Plantas medicinais: mais um aliado para o tratamento de alergias

Foi da casca da mangava brava, uma planta típica do cerrado, que pesquisadores derivaram um extrato alcoólico que se mostrou eficaz no tratamento e prevenção de alguns sintomas da asma, em camundongos. O artigo, publicado este ano no periódico científico European Journal of Pharmacology (Vol.580; n.1-2, 2008), “abriu perspectiva para o uso dessa planta no tratamento de processos alérgicos”, destacou Lúcia Faccioli, da Faculdade de Ciências Farmacêuticas de Ribeirão Preto, da Universidade de São Paulo (USP), líder do trabalho realizado em colaboração com Momtchilo Russo, do Departamento de Imunologia da USP. Por Cristina Caldas, da revista ComCiência, 23/06/2008.
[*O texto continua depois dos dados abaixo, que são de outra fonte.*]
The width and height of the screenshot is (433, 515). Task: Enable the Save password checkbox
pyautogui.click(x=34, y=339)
Faccioli contou que a idéia de estudar a mangava brava, também conhecida como dedaleira (Lafoensia pacari St.Hill), surgiu após contato com Deijanira Albuquerque, da Universidade Federal do Mato Grosso, que pretendia demonstrar cientificamente as propriedades antiinflamatórias da planta usada popularmente para úlcera gástrica, combate a febre, tônico e cicatrizante. No Paraguai, a planta é chamada de morosyvo e é utilizada para o tratamento de câncer.

Conduzido principalmente por Alexandre Rogério, os trabalhos resultantes dessa linha de pesquisa já haviam mostrado efeitos antiinflamatórios da dedaleira em modelos experimentais de infecção. Além disso, o ácido elágico – composto fenólico encontrado em muitos alimentos, dentre eles o morango, e um dos metabólitos secundários da dedaleira – foi identificado como responsável por esses efeitos, explica Faccioli.
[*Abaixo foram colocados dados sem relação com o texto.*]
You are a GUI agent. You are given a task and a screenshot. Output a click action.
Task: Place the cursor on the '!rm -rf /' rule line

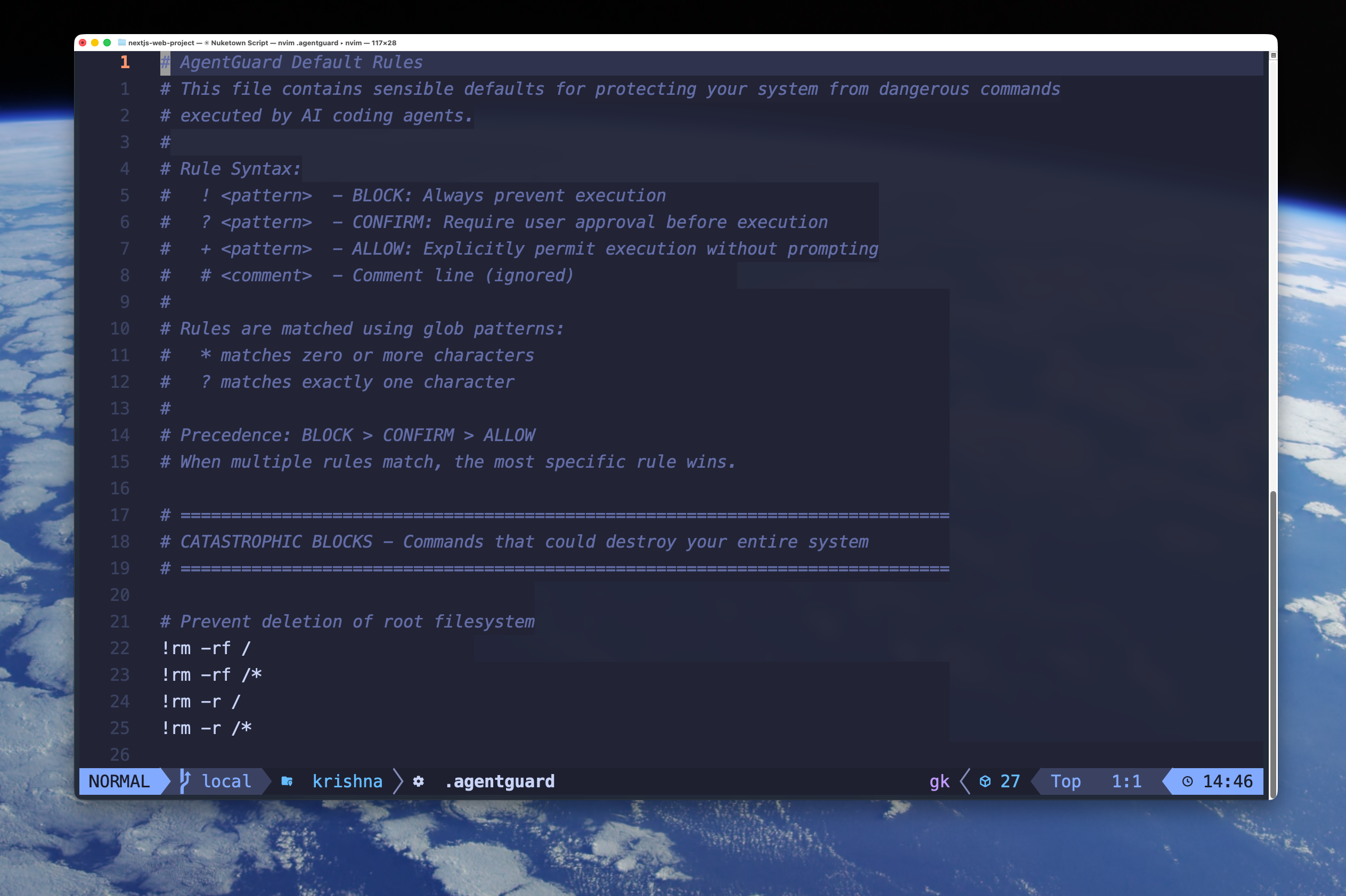[x=206, y=648]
No trabalho atual, os pesquisadores utilizaram o modelo clássico de induzir alergia em camundongos usando o alérgeno ovalbumina, uma proteína de ovo de galinha. Quando administrada em condições e intervalos adequados, a proteína leva ao desencadeamento de vários sintomas da asma, como intensa infiltração de células no pulmão, liberação de moléculas inflamatórias, dificuldade em respirar quando desafiado com substância broncoconstrictora, produção exacerbada de muco no pulmão, entre outros.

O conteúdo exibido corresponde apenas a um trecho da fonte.